--- start SELECTED EXTRACT ---

AM. ESTATE MGT. v. INTERN. INV. & DEV.

Decision Date29 July 1999
Docket NumberNo. 980264-CA.,980264-CA.
Citation1999 UT App 232,986 P.2d 765
PartiesAMERICAN ESTATE MANAGEMENT CORPORATION, a Utah corporation, Plaintiff and Appellant, v. INTERNATIONAL INVESTMENT AND DEVELOPMENT CORPORATION, a Utah corporation; and John Does I-X, Defendants and Appellees.
CourtUtah Court of Appeals

Ronald G. Russell, Parr Waddoups Brown Gee Loveless, Salt Lake City, for Appellant.

Merrill F. Nelson and David M. Wahlquist, Kirton & McConkie, Salt Lake City, for Appellees.

Before Judges BENCH, DAVIS, and ORME.

OPINION

ORME, Judge:

¶ 1 American Estate Management Corporation (AEM) appeals the trial court's grant of summary judgment in favor of International Investment and Development Corporation (IID), arguing the trial court incorrectly determined that AEM's adverse possession claim is barred by the claim preclusion branch of res judicata.1 AEM claims title by adverse possession to a parcel of land used as a parking lot adjacent to the Highland Terrace Apartment Complex. AEM acquired the apartment complex by warranty deed from IID in 1982 and claims the description of the parking lot parcel was inadvertently omitted from the deed. We conclude that the trial court's ruling was correct, and we affirm its judgment.

BACKGROUND

¶ 2 In 1982, business partners Po and Beatrice Chang and Tony and Sandra Lin agreed to disentangle some of their joint business enterprises and, to that end, executed a Separation Agreement. Prior to the separation, AEM and IID had been jointly owned by the Changs and the Lins. Pursuant to the agreement, the Changs became the exclusive owners of AEM and the Lins acquired exclusive ownership of IID.

¶ 3 The Separation Agreement further provided that AEM would receive IID's interest in the Highland Terrace Apartment Complex. IID executed a special warranty deed conveying the apartment complex parcel to AEM, but the adjacent parking lot parcel was not described in the deed. Allegedly unaware that the parking lot had not been deeded, AEM took possession of the complex and the parking lot parcel and began paying taxes on both. Later the same year, the parties executed a document entitled "Satisfaction of Debt," agreeing that all debts owed by IID to AEM were satisfied unless specifically identified in other documents.

--- end SELECTED EXTRACT ---
--- start PROVIDED MATERIAL ---

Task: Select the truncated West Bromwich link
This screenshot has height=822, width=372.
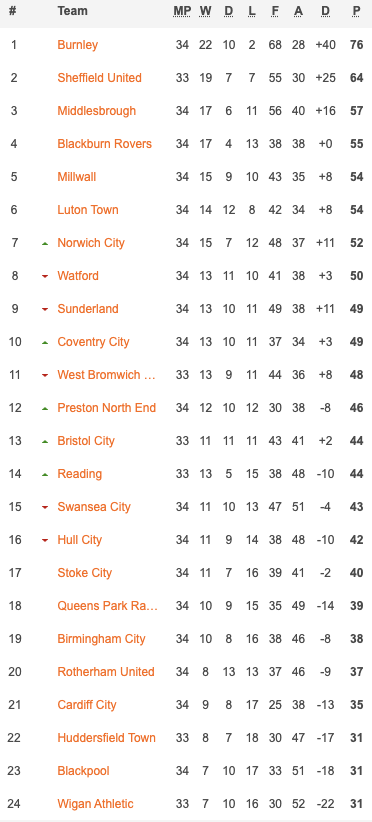Action: click(x=106, y=374)
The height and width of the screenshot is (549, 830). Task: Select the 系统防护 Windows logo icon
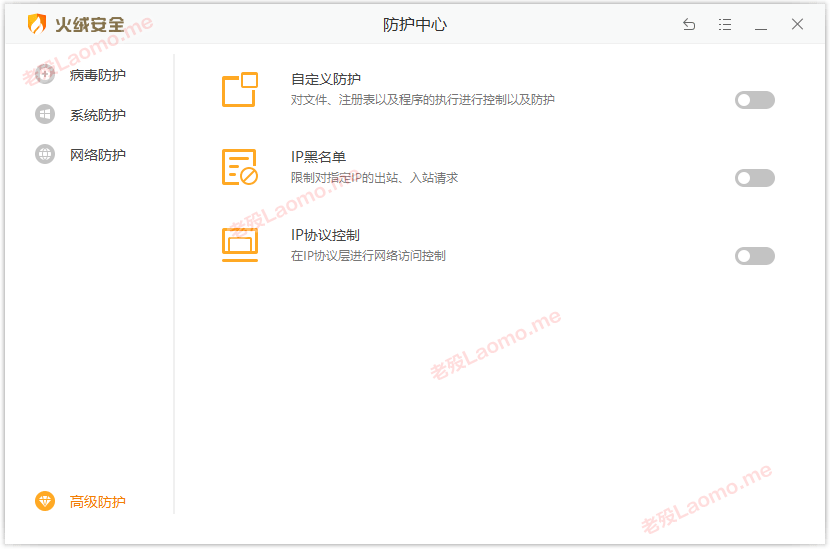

--- end PROVIDED MATERIAL ---

→ DO THIS
Carry on the appeals court opinion about the Highland Terrace parking lot from the point where it stops.

→ EXERCISE ANSWER
¶ 4 Several years later, the parties' business relationship deteriorated, and, in 1990, AEM filed a complaint against the Lins, owners of IID, raising numerous allegations of wrongdoing. In 1995, AEM amended its complaint to name IID as a party and to add and amend claims. One of AEM's claims sought damages for breach of the 1982 Separation Agreement and another requested specific performance thereof. AEM alleged in its complaint that IID had breached the Separation Agreement when it failed to deed certain property to AEM. Answers to interrogatories referred to the parking lot parcel as one of the properties AEM alleged should have been deeded. The trial court ultimately granted summary judgment in favor of the Lins and IID on all claims related to the Separation Agreement, ruling that the 1982 Satisfaction of Debt "specifically disposed of claims arising from the Separation Agreement."

¶ 5 In 1997, AEM instituted this second action against IID claiming ownership of the parking lot parcel by adverse possession. The trial court granted summary judgment to IID, concluding that AEM's adverse possession claim was precluded by the trial court's judgment in the earlier action.

ISSUES AND STANDARD OF REVIEW

¶ 6 AEM argues on appeal that claim preclusion does not bar its adverse possession claim because (1) the breach of contract claim in the prior action arose out of a different, earlier transaction or occurrence than the adverse possession claim in the pending action and (2) the breach of contract action did not result in a final judgment on the merits.2 We review the trial court's grant of summary judgment for correctness, determining whether the court correctly concluded that no genuine issue of material fact existed and whether the court correctly applied the governing law. See Harline v. Barker, 912 P.2d 433, 438 (Utah 1996).

ANALYSIS
Claim preclusion bars a cause of action only if the suit in which that cause of action is being asserted and the prior suit satisfy three requirements. First, both cases must involve the same parties or their privies. Second, the claim that is alleged to be barred must have been presented in the first suit or must be one that could and should have been raised in the first action. Third, the first suit must have resulted in a final judgment on the merits.

Madsen v. Borthick, 769 P.2d 245, 247 (Utah 1988). Accord Estate of Covington v. Josephson, 888 P.2d 675, 677 (Utah Ct.App. 1994), cert. denied, 910 P.2d 425 (Utah 1995). If these three requirements are met, "the result in the prior action constitutes the full relief available to the parties on the same claim or cause of action." Ringwood v. Foreign Auto Works, Inc., 786 P.2d 1350, 1357 (Utah Ct.App.),cert. denied, 795 P.2d 1138 (Utah 1990). Claim preclusion serves "vital public interests[,] includ[ing] (1) fostering reliance on prior adjudications; (2) preventing inconsistent decisions; (3) relieving parties of the cost and vexation of multiple lawsuits; and (4) conserving judicial resources." Office of Recovery Servs. v. V.G.P., 845 P.2d 944, 946 (Utah Ct.App.1992).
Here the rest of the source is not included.